■ **Task description**: Lines in the listing below may contain the string "axis". Say how many do, giving only the number.

■ **Records to process**:
-------
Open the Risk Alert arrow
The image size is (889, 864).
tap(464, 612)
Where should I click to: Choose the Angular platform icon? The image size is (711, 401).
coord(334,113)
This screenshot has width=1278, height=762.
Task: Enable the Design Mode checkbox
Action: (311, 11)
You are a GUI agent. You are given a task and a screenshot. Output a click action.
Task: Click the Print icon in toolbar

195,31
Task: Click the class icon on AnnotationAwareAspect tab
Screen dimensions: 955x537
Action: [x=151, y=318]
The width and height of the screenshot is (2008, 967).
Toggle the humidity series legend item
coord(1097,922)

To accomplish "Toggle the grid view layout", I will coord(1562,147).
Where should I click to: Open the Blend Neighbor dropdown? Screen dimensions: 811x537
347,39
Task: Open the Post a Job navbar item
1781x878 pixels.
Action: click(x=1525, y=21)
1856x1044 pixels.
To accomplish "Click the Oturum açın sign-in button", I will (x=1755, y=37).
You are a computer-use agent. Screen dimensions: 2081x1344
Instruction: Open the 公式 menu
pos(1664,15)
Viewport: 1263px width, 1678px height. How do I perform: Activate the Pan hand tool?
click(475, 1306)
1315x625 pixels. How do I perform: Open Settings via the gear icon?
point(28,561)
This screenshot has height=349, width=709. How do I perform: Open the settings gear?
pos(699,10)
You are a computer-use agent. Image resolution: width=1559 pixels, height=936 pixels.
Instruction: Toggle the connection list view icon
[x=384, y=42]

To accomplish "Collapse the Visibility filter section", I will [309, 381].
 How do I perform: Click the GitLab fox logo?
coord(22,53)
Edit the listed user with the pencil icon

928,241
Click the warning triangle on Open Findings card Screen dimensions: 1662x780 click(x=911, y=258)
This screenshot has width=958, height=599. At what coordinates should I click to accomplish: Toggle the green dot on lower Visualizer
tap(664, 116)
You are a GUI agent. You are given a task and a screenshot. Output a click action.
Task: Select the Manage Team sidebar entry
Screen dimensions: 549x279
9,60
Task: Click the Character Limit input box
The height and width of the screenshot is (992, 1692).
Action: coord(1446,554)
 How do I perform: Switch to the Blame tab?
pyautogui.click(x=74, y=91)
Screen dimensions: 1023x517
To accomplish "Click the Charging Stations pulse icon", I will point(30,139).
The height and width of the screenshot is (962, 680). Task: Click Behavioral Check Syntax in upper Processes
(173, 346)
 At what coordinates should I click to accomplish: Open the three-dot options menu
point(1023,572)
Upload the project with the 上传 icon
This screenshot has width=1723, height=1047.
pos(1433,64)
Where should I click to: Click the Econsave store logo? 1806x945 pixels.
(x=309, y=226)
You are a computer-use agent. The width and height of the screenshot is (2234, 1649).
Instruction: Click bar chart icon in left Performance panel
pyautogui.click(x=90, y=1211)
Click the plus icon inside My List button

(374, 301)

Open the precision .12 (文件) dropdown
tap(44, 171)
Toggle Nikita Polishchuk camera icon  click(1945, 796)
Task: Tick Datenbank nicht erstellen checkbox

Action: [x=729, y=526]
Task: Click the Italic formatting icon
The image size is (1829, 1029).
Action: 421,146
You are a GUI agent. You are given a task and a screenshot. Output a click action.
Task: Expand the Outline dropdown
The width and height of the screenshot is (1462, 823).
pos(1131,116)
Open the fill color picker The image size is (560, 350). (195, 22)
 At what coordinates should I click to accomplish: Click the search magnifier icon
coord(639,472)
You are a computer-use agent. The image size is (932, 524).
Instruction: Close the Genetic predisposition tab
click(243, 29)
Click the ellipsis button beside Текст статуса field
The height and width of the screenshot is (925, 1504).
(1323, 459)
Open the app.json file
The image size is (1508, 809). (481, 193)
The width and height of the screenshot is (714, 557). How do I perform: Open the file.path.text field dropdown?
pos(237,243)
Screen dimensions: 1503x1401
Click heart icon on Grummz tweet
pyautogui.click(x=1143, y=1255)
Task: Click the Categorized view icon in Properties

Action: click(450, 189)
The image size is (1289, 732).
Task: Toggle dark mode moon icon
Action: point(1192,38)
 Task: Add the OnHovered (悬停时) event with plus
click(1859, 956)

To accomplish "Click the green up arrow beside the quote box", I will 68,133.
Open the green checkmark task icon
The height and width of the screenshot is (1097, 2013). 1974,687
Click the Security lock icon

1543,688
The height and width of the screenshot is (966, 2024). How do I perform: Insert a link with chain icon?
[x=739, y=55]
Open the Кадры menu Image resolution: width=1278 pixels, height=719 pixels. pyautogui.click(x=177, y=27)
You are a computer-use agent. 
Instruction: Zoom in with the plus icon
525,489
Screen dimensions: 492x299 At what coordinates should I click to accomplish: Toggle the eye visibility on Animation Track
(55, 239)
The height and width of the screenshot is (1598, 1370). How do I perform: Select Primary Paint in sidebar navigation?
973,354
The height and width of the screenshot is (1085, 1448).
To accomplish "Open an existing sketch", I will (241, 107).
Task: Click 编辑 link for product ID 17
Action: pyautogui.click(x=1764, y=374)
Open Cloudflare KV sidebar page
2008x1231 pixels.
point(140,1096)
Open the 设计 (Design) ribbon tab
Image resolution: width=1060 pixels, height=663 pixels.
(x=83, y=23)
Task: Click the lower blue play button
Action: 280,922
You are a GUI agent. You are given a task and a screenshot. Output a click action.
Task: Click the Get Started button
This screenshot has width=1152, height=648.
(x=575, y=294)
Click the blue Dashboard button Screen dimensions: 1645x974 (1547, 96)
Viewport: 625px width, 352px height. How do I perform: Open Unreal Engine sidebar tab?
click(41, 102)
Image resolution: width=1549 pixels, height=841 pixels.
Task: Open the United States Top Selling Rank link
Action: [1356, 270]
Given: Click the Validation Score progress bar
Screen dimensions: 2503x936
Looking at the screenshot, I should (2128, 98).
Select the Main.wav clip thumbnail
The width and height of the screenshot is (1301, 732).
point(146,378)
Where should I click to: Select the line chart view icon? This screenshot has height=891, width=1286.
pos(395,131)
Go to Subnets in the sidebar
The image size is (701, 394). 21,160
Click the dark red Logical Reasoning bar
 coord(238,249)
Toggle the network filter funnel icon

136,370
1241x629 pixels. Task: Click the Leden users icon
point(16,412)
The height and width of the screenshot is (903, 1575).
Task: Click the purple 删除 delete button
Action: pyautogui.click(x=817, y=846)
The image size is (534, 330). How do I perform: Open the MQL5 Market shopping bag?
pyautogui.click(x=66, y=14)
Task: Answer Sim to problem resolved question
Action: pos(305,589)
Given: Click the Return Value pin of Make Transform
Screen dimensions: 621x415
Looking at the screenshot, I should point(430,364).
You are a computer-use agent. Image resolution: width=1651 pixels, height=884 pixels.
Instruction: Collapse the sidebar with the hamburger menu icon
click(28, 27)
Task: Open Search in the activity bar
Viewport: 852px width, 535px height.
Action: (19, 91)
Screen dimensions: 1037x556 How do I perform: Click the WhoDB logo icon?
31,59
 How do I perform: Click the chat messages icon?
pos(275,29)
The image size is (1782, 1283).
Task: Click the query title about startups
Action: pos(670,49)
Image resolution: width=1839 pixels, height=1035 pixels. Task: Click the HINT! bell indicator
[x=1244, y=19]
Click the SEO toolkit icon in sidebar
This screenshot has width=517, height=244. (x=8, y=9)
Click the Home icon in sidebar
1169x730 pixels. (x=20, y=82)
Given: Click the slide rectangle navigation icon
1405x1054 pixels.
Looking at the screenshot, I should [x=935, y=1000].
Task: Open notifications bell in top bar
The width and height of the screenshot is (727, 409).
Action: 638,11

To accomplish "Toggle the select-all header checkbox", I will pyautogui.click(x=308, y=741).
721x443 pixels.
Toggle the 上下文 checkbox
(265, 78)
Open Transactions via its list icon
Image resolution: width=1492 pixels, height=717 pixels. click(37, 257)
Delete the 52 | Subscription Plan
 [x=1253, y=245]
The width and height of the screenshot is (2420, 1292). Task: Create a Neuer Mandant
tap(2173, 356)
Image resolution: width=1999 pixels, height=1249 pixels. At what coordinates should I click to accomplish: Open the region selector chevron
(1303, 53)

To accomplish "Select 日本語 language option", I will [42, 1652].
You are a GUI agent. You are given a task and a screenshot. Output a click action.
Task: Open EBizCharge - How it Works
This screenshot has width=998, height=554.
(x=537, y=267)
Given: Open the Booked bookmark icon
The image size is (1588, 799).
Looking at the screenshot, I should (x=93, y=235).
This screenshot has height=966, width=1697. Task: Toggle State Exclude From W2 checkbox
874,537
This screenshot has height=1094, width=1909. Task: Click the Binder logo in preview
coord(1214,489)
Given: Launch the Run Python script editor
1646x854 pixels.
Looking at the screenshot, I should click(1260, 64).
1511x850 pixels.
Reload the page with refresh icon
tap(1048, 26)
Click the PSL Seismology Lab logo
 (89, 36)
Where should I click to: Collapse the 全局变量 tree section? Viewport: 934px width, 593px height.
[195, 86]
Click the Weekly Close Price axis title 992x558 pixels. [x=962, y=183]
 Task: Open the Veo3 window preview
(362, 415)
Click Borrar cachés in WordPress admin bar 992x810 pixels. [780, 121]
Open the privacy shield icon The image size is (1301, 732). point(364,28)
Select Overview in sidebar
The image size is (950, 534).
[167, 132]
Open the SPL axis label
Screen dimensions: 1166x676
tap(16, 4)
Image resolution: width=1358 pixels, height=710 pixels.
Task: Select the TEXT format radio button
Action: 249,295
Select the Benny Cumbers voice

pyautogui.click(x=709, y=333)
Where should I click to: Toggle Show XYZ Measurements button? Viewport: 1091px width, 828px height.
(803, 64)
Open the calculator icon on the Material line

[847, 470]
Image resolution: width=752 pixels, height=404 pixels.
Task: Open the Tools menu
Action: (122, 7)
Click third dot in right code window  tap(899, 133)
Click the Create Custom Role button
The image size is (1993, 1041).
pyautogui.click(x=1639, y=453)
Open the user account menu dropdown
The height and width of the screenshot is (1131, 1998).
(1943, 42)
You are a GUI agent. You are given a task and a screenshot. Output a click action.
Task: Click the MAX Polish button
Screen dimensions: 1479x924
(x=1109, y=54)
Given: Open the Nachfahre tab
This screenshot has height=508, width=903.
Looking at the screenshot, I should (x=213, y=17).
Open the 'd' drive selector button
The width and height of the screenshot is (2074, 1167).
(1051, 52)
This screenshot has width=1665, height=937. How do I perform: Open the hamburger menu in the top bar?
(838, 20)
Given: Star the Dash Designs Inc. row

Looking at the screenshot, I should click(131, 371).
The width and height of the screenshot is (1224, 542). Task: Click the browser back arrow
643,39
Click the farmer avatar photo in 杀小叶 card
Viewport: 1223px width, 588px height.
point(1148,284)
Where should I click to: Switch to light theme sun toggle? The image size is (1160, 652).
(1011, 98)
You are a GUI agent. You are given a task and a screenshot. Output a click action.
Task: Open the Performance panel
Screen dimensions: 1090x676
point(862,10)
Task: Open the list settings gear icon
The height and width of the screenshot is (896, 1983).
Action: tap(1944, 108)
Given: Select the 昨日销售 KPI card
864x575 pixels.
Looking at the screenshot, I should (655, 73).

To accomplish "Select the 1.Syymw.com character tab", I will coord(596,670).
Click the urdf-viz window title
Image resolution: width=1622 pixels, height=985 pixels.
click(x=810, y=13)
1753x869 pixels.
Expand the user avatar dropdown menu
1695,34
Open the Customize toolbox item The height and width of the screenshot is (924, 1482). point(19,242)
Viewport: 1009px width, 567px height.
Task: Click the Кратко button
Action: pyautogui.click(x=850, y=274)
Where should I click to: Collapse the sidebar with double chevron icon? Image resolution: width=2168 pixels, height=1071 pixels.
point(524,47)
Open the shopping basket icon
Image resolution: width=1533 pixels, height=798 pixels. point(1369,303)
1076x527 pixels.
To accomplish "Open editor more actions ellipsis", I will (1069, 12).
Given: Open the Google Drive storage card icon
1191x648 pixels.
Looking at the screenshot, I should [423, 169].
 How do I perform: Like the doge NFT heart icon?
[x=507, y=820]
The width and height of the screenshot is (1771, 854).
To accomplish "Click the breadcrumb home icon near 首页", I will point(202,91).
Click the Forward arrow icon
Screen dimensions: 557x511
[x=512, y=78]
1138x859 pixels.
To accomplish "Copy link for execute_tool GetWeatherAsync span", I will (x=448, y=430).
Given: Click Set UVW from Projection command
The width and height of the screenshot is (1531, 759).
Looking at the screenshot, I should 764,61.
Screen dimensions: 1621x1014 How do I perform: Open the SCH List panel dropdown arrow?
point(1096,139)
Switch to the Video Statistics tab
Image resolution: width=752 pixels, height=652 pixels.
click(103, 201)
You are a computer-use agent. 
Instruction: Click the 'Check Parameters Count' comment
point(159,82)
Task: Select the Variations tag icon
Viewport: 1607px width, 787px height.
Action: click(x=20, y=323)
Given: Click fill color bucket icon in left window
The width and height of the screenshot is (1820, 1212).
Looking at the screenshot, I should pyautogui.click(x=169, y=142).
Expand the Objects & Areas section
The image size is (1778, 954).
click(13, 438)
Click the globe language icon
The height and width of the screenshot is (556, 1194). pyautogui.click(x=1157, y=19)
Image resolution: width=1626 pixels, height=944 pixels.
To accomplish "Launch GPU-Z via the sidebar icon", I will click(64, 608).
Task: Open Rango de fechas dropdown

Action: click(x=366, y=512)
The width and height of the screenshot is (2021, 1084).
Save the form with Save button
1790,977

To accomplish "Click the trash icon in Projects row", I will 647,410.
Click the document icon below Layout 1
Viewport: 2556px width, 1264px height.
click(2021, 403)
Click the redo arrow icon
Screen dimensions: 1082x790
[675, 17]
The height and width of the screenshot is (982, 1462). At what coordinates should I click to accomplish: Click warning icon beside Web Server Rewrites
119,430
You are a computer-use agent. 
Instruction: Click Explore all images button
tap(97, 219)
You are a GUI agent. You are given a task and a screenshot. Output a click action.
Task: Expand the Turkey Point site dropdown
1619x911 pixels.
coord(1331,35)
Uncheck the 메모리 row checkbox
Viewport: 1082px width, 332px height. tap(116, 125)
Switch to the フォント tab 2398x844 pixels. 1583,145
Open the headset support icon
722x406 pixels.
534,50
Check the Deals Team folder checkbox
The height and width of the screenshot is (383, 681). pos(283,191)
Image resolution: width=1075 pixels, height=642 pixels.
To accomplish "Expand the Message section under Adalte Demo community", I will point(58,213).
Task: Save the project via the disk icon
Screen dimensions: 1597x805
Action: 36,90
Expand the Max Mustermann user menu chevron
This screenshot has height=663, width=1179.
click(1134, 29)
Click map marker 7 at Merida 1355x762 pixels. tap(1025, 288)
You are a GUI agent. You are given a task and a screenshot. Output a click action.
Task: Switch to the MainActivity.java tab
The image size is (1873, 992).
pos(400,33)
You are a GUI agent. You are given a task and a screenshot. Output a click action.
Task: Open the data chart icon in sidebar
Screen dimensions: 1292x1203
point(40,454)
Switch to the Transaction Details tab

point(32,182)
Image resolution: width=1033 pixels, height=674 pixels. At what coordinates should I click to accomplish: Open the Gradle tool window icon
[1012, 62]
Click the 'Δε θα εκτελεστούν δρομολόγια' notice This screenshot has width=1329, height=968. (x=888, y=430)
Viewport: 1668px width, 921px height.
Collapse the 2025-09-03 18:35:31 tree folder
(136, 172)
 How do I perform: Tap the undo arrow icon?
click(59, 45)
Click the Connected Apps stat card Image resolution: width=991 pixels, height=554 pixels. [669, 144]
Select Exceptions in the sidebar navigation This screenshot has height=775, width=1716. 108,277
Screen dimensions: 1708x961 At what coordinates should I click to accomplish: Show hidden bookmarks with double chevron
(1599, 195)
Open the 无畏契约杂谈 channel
-------
■ **Response**: 2